A major advantage of doing an in-place upgrade compared to doing a clean install,
is that all accounts, settings, and programs are kept intact.

How can I do an in-place upgrade of Windows?

The question concerns non-Enterprise editions only, and my primary interest is in going from Windows 10 to Windows 10, using the "upgrade" as a means to repair Windows. 1
I will welcome answers on upgrading to Windows 11 as well. 2


At the time of writing, there are 160+ hits when running the query :

Quite a few of those answers advise to repair Windows by making an in-place upgrade,
but I couldn't find a question on the topic.
This post aims to fill that gap by requesting a guide on how to do it.


You must have at least 20 GiB free disk space on the Windows drive to consider an in-place upgrade.


1 Possibly, but not necessarily, installing a newer build version.
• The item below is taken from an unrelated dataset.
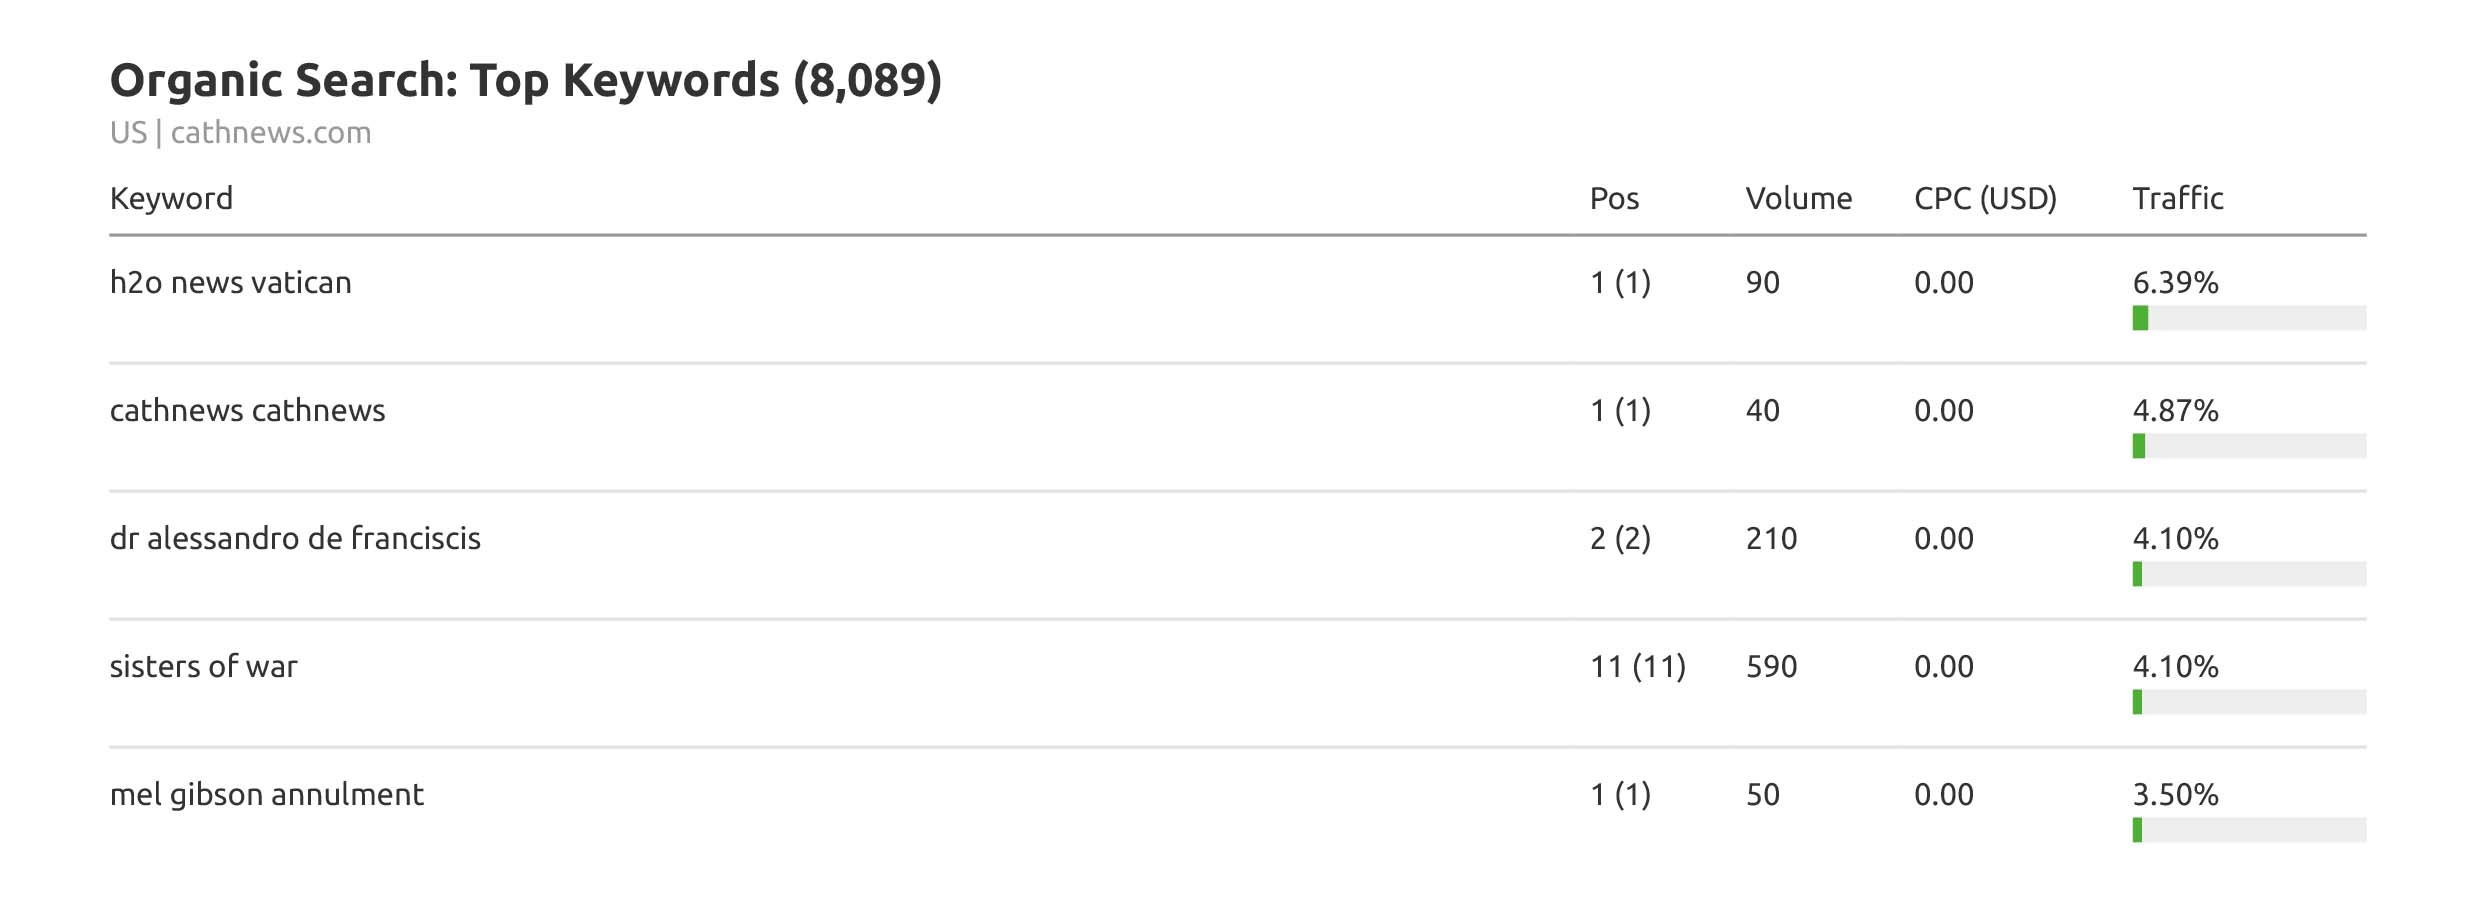Click the 'h2o news vatican' keyword
2479x914 pixels.
(x=230, y=283)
For example, 21H2 → 22H2, or 22H2 → 22H2.

2 I expect the procedure for Windows 11 to be very similar to that of Windows 10.


1 Answer 1


How can I do an in-place upgrade of Windows?

When Windows Update failed, I salvaged the situation by making an "in-place upgrade".
I didn't even need an installation DVD or a USB stick. Nor the product key. 1
The procedure was pleasantly straightforward and mostly free from obstacles.

I searched :
which took me to :
Download Windows 10 Disc Image (ISO File).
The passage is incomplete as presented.